Hong Kong leader vows to push ahead with extradition law amid protests
The leader of Hong Kong’s government has said she remains determined to pass a proposed extradition law despite a huge protest march against the legislation on Sunday that drew hundreds of thousands of people
Monday, 10th June 2019
The leader of Hong Kong’s government has said she remains determined to pass a proposed extradition law despite a huge protest march against the legislation on Sunday that drew hundreds of thousands of people.
Riot police ringed Hong Kong’s legislature and fought back a hardcore group of several hundred protesters who stayed behind early on Monday after Sunday’s peaceful march that organisers said drew more than a million people, or one in seven of the city’s people.

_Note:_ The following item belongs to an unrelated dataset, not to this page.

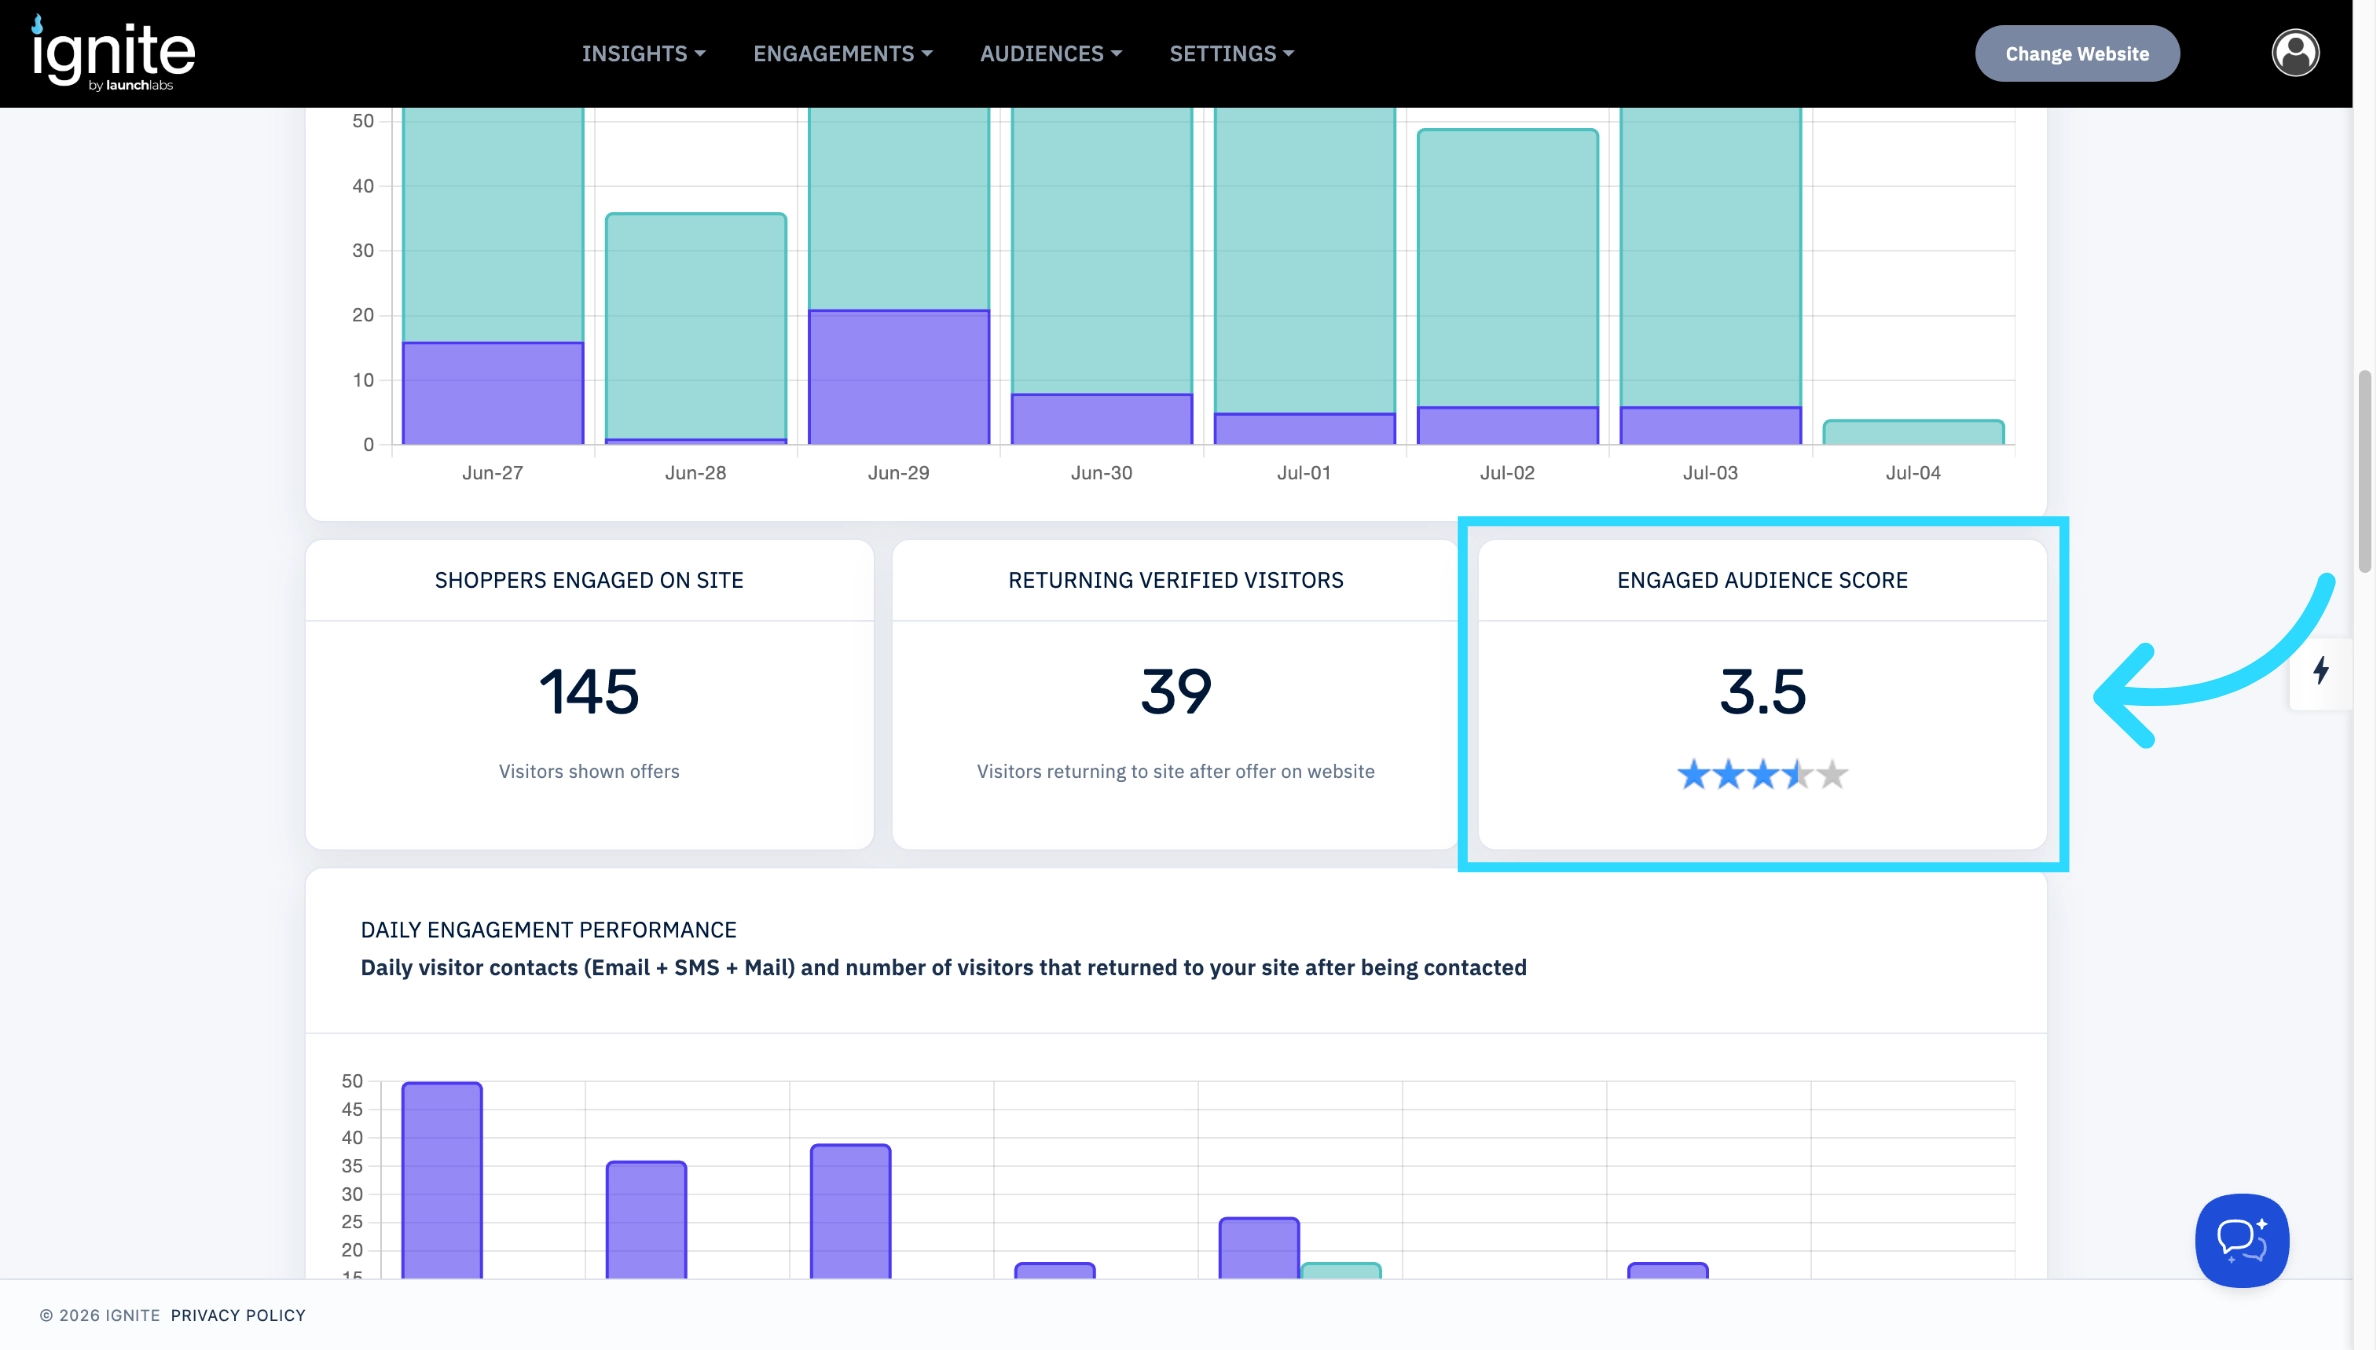Open the Privacy Policy link
Screen dimensions: 2376x1350
pyautogui.click(x=238, y=1315)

The bill creates a system for case-by-case fugitive transfers between semi-autonomous Hong Kong and regions with which it does not already have agreements, including mainland China.

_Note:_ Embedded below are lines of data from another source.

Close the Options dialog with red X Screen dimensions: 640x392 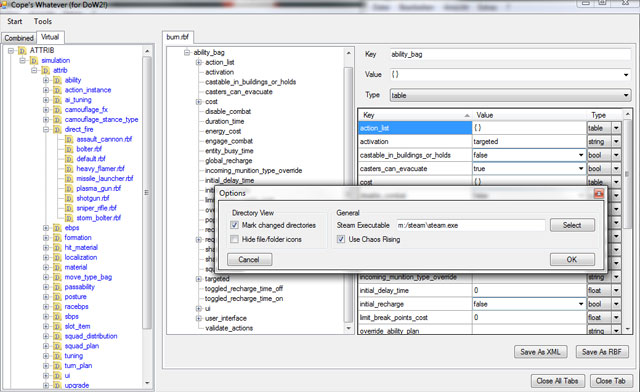(598, 194)
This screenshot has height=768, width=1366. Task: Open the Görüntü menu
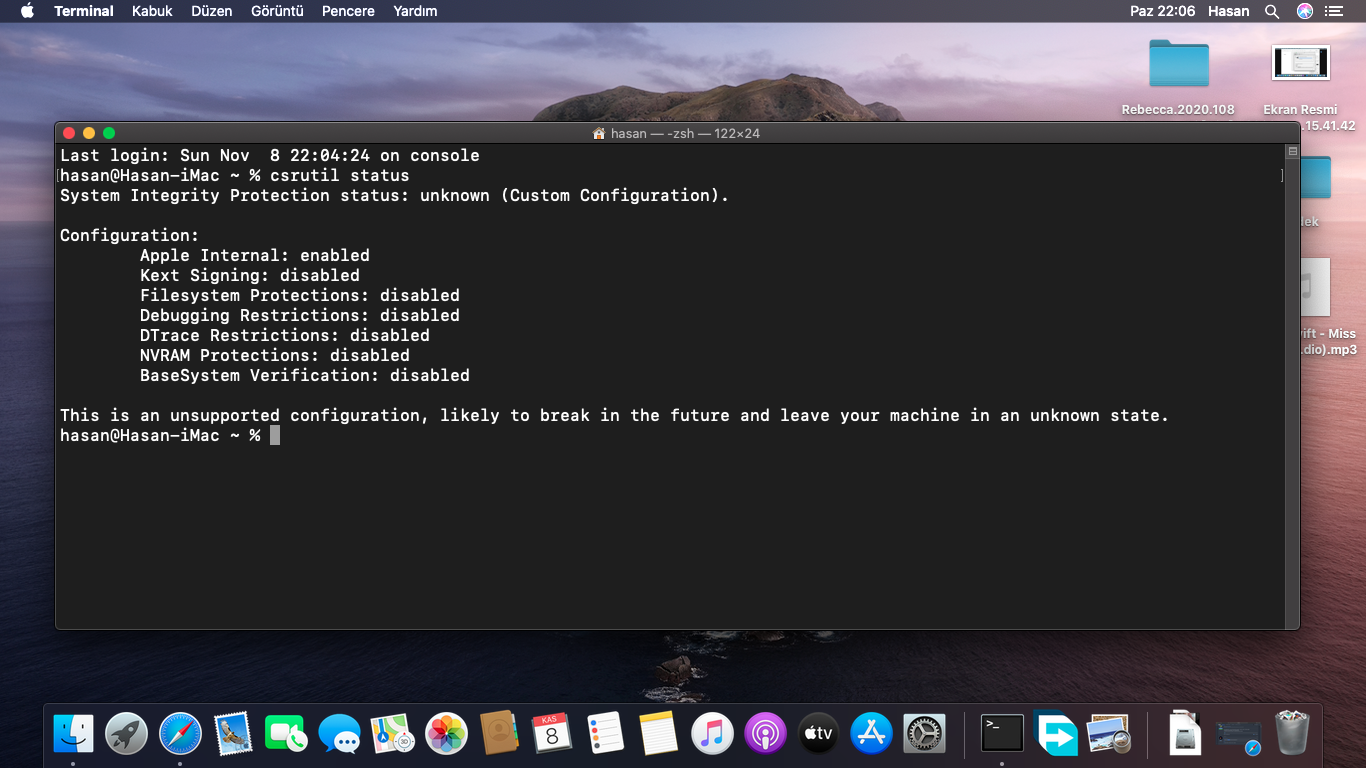tap(277, 11)
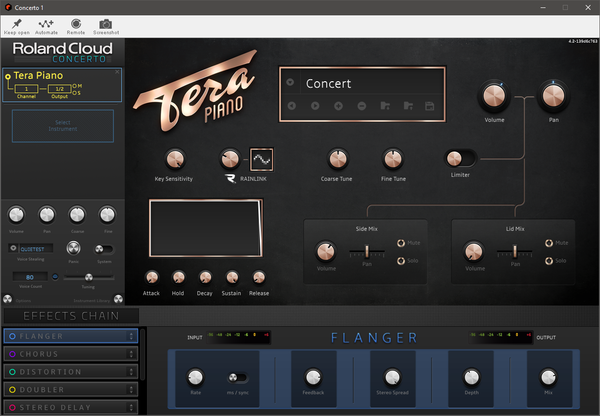Image resolution: width=600 pixels, height=416 pixels.
Task: Open the Automate toolbar icon
Action: click(x=46, y=24)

Opponents of the law say it is being pushed by the Chinese government, and fear that Beijing will use it to extradite activists, dissidents and other political opponents who will end up in China’s opaque and politicised courts.
Striking a defiant tone on Monday, Hong Kong’s chief executive, Carrie Lam, said: “This bill is not initiated by the [Chinese] central people’s government. I have not received any instruction.” Opposition to the bill was a result of a misunderstanding, she added.
The bill’s supporters say it plugs existing loopholes and will prevent the city from becoming a bolthole for fugitives. Hong Kong’s administration is determined to pass the bill before July, and has pegged its urgency on the case of a man wanted for the murder of his girlfriend in Taiwan.
“Hong Kong has to move on,” Lam said. “Nobody wants Hong Kong to be a fugitive offenders’ haven.”
Lam said the size of the demonstration showed there were “clearly still concerns” about the bill, but the fact that so many people had taken part showed the city was still free. “I think they clearly demonstrate that these rights and freedoms are as robust as ever,” she said.
China’s ministry of foreign affairs said it continued to firmly support Hong Kong in passing the bill. The ministry spokesman Geng Shuang said Beijing “resolutely opposes” the interference of “external forces” in Hong Kong’s legislative affairs. In an editorial on Monday, the state-owned China Daily defended the legislation and blamed opposition parties and “foreign forces” for creating chaos in Hong Kong.
“Any fair-minded person would deem the amendment bill a legitimate, sensible and reasonable piece of legislation that would strengthen Hong Kong’s rule of law and deliver justice,” it said, adding that Hong Kong residents had been “hoodwinked” by the opposition camp and their “foreign allies”.
“Some foreign forces are seizing the opportunity to advance their own strategy to hurt China by trying to create havoc in Hong Kong,” the paper said.